Its name is modernity, and its favorite theme is governance.  This movement is not oblivious to the realities of poverty and inequality in Philippine society.  But it sees these basically as the consequences of bad governance, a code word for graft and corruption and mismanagement.  One flank of the movement seeks the solutions to these persistent problems in the renewal of moral values, the strict enforcement of the law, and concrete acts of sharing.  The other flank seeks enduring solutions in the reinvention of social and political institutions and the political empowerment of the marginalized.

The populist and the modern, representing two important moments in our nation’s life, are the two most salient models of leadership in our country today.  They seem mutually exclusive, but they need not be. It is possible to anchor a comprehensive social justice program on a commitment to modern governance.  The leader who can effectively distill these two aspirations into a single quest and give them a credible face is the millennial president we have been looking for.

This is not just a matter of finding a media popular person with modern impulses.  This is, more importantly, a question of whether we can find a leader who can inspire the Filipino middle class to champion a new social equilibrium that offers hope to every Filipino. Without a steady constituency for reform, no president can succeed in solving the persistent problem of poverty given the existing institutional framework.  Charter change alone will not do it.

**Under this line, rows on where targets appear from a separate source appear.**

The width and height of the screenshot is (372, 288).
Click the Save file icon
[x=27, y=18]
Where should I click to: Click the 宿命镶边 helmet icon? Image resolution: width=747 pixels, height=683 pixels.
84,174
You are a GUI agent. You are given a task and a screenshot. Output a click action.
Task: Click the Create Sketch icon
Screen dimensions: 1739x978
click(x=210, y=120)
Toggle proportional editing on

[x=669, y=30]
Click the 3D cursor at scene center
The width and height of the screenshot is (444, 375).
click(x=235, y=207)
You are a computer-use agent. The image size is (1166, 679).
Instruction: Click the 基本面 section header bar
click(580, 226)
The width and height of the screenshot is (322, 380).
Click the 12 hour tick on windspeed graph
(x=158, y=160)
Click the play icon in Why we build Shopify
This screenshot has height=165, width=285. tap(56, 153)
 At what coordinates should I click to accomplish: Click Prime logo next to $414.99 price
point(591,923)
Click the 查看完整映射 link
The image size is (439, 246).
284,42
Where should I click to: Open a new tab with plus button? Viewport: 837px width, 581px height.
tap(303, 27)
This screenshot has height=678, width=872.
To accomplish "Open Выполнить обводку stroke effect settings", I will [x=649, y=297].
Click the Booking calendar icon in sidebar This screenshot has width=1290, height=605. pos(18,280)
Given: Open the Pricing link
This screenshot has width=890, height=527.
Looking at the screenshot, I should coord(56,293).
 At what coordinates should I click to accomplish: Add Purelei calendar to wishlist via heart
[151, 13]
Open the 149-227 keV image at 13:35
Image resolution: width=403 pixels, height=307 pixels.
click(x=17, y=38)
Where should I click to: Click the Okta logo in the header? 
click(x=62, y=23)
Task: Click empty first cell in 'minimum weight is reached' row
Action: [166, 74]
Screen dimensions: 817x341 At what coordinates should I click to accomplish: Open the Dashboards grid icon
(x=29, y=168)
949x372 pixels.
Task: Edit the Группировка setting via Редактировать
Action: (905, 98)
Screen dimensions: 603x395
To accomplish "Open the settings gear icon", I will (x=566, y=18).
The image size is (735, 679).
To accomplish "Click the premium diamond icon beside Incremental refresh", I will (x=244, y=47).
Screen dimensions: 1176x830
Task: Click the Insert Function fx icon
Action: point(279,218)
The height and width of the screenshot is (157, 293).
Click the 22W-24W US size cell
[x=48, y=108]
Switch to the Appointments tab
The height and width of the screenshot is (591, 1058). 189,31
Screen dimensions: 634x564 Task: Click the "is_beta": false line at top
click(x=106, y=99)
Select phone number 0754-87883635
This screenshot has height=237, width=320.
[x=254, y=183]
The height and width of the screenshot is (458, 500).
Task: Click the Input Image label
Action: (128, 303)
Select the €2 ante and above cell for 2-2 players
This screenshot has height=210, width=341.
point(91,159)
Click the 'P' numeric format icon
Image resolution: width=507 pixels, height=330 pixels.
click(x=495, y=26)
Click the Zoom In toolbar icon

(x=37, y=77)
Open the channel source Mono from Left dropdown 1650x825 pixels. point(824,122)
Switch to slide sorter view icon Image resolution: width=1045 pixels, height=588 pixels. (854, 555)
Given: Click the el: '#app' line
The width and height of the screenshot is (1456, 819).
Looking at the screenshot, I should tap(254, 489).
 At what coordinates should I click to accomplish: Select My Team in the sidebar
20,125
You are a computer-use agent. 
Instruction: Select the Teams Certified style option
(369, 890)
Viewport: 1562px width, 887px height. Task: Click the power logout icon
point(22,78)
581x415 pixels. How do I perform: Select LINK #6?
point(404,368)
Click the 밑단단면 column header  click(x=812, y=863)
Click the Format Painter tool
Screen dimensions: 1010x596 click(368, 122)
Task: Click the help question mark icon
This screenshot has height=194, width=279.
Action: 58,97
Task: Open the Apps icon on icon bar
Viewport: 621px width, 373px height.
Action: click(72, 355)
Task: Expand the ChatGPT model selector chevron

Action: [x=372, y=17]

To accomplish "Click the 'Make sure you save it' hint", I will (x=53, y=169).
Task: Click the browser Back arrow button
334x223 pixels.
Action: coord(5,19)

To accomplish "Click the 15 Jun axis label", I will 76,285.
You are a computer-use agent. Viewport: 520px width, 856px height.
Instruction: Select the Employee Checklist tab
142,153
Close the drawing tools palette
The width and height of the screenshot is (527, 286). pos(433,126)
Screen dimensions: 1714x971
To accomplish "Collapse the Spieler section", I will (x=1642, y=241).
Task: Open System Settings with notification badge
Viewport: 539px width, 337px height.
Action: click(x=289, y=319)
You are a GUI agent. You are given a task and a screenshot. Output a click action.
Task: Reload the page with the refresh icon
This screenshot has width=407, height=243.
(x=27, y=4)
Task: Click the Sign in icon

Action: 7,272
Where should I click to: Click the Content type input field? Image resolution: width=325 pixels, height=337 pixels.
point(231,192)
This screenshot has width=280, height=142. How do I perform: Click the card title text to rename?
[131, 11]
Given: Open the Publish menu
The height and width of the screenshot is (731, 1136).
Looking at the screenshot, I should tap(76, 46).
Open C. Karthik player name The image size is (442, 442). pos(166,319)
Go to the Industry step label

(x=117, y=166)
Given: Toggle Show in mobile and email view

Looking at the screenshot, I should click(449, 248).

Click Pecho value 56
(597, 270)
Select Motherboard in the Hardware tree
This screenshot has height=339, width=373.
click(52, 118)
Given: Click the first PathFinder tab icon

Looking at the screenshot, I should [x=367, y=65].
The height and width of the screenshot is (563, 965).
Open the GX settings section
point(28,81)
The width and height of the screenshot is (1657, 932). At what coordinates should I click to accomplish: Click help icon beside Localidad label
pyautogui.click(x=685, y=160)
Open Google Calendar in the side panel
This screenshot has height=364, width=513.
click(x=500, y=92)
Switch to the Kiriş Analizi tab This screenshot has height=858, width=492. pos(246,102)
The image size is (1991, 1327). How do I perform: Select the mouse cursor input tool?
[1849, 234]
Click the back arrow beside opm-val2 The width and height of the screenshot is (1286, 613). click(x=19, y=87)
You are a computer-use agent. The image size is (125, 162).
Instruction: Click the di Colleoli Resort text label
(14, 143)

Most of our professional politicians have begun to recognize the centrality of media popularity to electoral success, but they have done little to address the substantive issues of social justice and governance in their political platforms.  The public knows who they are but not what they represent.  Instead of serving as instruments of illumination, the mass media become tools of further mystification.

This is counterintuitive to what is happening in Philippine politics. Whether they come from the ranks of the middle class or the poor, our people increasingly demand intelligence in public discourse. They want perspectives and analyses, not charges and countercharges that only confirm their worst beliefs about politicians. They want to be inspired, not further disillusioned.